# WORK ITEM
Going line by line through the entries below, note each one with "badge", then report how many there are and nothing else.

━━━━━━━━

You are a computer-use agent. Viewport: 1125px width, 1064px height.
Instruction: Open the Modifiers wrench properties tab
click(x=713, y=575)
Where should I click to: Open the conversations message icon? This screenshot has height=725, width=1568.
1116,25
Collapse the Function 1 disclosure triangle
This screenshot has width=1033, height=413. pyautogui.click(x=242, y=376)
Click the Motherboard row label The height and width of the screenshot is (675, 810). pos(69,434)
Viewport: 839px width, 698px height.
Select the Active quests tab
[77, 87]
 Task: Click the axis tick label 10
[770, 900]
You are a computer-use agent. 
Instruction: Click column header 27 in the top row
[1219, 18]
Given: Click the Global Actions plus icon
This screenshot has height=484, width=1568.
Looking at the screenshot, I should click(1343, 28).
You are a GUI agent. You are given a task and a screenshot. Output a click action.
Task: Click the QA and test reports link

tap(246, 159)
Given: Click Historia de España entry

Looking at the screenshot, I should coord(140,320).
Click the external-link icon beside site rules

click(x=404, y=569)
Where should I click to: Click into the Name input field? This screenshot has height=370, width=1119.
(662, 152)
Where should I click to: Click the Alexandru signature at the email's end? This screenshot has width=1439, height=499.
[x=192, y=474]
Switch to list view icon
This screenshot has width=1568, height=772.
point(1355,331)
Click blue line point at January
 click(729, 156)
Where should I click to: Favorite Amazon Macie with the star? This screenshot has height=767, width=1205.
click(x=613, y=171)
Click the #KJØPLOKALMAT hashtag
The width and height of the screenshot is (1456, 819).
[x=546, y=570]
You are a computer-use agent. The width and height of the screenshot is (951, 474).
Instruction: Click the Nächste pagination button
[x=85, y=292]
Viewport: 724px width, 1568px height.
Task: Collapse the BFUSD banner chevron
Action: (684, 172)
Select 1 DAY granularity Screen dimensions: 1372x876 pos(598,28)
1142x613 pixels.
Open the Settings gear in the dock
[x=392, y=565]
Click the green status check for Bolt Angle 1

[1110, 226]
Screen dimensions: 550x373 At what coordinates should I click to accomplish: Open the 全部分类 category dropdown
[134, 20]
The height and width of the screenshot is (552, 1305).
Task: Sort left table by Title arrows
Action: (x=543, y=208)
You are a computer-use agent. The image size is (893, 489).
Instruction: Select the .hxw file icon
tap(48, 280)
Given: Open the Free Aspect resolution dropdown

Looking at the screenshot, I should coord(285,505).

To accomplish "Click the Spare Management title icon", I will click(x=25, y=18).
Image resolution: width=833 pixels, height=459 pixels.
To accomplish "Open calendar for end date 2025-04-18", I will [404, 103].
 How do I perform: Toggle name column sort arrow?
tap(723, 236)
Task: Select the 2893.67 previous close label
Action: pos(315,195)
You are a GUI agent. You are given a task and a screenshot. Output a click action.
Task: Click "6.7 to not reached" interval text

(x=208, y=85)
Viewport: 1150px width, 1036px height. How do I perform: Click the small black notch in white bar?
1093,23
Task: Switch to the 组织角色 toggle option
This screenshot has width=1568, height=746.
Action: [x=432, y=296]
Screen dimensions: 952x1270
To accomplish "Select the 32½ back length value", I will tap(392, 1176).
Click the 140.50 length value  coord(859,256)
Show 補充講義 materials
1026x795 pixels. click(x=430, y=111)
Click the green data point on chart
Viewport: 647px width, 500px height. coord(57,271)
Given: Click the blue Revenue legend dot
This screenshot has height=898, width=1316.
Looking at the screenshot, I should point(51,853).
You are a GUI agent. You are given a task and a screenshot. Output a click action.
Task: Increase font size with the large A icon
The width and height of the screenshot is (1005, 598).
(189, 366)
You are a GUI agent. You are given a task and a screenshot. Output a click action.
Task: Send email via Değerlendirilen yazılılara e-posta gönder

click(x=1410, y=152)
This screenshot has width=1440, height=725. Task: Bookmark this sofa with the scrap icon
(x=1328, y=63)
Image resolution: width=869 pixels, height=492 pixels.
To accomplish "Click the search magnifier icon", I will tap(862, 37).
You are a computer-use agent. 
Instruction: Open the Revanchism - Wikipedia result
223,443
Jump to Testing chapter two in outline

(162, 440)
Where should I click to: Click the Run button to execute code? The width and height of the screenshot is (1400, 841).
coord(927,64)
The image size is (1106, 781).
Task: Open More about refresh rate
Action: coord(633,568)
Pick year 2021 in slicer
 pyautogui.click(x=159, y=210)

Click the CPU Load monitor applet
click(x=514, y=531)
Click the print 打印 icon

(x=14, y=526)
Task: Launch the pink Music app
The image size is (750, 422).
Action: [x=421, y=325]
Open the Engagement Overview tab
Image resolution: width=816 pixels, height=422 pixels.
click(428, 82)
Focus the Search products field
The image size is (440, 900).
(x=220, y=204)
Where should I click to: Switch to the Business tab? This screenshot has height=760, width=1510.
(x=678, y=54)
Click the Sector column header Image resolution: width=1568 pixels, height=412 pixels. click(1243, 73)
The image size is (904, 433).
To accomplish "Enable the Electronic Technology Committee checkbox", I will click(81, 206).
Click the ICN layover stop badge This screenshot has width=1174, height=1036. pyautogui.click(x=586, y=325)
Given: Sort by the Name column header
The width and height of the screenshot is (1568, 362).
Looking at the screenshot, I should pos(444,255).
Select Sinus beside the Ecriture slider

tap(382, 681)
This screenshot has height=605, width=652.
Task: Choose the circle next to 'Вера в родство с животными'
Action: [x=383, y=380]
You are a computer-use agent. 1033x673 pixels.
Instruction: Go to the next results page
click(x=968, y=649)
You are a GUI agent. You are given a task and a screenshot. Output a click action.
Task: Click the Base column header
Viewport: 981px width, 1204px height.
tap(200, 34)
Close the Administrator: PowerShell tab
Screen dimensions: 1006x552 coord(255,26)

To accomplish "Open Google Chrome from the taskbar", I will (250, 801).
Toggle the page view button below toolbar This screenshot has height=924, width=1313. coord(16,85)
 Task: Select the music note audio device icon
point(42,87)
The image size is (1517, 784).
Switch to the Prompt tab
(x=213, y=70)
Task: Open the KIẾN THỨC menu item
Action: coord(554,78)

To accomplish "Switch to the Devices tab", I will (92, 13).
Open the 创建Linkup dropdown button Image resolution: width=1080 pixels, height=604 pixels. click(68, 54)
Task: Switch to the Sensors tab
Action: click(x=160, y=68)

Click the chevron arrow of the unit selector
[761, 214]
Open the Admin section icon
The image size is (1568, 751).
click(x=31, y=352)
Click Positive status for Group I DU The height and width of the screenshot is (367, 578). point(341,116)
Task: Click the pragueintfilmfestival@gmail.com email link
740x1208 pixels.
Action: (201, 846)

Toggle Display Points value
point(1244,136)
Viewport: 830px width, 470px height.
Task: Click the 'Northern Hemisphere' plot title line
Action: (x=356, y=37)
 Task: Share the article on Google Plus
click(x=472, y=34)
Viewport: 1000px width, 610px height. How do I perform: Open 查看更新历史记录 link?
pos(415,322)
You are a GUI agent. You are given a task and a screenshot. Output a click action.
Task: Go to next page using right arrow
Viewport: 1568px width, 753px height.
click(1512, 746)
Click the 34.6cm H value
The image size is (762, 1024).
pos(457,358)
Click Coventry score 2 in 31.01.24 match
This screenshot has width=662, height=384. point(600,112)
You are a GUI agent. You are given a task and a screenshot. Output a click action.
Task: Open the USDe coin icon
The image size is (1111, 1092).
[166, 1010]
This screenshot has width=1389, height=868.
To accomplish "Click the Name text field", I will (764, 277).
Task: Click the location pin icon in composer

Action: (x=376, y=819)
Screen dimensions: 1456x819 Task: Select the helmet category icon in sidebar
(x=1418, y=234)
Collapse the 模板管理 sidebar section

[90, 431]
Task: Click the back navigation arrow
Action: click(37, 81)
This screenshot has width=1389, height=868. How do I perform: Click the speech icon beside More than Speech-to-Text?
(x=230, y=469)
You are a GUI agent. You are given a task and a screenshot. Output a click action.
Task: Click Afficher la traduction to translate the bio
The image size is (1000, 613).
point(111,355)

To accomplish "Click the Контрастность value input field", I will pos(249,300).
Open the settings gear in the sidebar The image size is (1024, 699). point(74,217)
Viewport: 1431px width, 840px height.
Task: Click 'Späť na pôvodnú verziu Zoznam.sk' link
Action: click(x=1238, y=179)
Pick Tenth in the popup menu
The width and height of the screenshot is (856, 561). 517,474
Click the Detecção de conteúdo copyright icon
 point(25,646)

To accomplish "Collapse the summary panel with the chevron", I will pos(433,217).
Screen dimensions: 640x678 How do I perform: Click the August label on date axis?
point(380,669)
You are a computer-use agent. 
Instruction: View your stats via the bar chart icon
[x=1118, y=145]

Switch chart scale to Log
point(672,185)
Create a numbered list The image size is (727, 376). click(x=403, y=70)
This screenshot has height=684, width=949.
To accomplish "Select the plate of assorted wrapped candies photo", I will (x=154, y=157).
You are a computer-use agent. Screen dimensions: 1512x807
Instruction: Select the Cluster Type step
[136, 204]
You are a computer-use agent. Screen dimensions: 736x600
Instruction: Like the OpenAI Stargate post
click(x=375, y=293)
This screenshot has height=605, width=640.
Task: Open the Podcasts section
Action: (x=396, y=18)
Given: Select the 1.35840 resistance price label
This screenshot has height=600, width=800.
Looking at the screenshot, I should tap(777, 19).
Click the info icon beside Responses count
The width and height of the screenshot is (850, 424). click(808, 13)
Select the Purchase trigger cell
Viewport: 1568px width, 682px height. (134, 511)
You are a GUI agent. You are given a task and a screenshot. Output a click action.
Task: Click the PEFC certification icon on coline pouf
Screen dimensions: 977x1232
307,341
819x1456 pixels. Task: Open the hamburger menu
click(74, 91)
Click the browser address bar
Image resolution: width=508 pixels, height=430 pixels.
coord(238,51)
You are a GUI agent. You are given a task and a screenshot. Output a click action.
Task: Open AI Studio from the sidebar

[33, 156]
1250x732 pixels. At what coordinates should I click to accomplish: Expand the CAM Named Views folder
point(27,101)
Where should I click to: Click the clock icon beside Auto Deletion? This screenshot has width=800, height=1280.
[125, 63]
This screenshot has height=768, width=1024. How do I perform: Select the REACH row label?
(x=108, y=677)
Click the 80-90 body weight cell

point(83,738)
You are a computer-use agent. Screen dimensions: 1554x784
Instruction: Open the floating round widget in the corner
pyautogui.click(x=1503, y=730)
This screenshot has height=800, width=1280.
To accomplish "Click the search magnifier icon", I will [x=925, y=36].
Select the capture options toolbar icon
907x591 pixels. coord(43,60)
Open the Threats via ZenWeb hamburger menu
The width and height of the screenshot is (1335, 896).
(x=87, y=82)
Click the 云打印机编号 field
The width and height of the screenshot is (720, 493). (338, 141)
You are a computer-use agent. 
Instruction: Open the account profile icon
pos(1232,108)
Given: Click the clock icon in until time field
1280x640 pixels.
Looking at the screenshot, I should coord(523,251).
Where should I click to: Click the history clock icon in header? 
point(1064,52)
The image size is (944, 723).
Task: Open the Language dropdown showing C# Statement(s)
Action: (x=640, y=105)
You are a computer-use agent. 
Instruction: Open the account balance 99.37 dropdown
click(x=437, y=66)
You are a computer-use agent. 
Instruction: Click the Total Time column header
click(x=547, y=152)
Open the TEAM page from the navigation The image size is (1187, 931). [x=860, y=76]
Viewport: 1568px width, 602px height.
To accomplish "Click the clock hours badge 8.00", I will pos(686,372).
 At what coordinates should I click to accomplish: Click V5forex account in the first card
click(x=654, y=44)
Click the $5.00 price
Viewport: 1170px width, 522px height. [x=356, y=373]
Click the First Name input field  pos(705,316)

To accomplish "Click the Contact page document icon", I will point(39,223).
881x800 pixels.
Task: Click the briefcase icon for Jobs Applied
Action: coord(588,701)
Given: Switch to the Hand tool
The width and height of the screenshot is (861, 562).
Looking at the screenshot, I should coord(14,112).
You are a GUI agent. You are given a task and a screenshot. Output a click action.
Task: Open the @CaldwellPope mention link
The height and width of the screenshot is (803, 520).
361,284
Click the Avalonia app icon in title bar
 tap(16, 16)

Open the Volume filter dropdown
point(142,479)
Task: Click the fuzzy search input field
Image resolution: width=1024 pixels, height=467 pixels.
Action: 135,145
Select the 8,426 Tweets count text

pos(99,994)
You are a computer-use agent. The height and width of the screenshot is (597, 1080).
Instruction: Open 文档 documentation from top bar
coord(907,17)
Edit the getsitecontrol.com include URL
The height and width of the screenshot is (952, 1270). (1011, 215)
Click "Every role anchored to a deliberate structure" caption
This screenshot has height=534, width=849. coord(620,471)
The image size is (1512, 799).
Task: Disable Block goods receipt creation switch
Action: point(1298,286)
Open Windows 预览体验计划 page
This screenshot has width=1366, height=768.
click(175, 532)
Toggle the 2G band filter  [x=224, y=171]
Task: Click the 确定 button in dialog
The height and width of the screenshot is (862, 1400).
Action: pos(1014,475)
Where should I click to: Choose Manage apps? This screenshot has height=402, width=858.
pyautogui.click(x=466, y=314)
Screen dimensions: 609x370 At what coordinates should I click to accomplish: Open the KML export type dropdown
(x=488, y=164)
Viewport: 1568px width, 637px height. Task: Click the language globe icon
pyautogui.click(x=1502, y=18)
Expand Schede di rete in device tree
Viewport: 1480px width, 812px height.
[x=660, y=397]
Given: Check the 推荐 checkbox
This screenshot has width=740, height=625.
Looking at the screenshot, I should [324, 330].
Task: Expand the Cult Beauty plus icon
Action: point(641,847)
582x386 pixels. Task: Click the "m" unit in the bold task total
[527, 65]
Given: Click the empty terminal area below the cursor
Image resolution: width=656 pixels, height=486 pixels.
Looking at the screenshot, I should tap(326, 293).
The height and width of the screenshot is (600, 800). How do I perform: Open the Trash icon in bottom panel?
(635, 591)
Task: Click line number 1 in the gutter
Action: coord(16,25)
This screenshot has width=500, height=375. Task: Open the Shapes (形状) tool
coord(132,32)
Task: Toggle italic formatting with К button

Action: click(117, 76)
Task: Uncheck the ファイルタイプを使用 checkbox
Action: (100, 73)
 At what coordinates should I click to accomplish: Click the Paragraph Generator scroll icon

━━━━━━━━

# PROBLEM SOLUTION
2